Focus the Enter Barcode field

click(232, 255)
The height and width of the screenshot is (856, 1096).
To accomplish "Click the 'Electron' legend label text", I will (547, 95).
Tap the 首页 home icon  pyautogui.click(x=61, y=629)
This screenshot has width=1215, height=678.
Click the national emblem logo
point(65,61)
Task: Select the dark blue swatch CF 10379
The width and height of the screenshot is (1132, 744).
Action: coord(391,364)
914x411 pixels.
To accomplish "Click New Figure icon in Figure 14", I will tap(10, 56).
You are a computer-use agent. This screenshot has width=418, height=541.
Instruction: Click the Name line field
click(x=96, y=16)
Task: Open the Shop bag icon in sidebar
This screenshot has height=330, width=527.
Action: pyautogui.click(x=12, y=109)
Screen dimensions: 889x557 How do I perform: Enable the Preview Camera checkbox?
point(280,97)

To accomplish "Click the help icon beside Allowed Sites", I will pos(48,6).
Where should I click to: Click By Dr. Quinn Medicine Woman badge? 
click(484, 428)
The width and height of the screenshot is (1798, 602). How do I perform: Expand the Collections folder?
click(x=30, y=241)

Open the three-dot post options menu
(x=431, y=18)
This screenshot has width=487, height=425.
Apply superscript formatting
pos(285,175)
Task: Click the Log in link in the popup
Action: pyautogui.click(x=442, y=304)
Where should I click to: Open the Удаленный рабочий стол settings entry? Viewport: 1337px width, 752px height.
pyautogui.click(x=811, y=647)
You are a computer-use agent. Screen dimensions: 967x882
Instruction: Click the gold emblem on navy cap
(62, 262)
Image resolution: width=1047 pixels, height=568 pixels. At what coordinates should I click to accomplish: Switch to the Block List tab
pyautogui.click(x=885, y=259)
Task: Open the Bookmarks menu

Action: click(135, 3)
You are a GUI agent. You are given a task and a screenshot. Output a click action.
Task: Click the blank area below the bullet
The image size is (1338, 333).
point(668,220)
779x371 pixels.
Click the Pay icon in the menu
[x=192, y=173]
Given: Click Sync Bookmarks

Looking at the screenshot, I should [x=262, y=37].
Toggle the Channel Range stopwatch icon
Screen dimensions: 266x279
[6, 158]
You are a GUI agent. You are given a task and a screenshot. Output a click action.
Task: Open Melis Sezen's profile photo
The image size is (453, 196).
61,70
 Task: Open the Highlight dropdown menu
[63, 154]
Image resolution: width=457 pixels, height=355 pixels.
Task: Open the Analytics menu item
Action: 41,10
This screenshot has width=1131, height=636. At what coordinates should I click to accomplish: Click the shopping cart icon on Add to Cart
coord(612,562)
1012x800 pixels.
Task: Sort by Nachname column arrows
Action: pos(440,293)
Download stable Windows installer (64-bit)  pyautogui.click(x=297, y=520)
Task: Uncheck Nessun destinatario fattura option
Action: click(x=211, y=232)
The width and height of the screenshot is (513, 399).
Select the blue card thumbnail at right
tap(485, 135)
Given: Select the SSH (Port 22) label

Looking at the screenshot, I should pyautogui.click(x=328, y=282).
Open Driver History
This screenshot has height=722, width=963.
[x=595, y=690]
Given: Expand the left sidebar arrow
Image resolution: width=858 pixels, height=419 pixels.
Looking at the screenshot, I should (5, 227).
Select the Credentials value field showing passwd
_ _ _
What you need to do = Copy out verbatim the lines of the records above, from the first line up to and including the line containing "point(65,61)".

Finished task =
Focus the Enter Barcode field

click(232, 255)
The height and width of the screenshot is (856, 1096).
To accomplish "Click the 'Electron' legend label text", I will (547, 95).
Tap the 首页 home icon  pyautogui.click(x=61, y=629)
This screenshot has width=1215, height=678.
Click the national emblem logo
point(65,61)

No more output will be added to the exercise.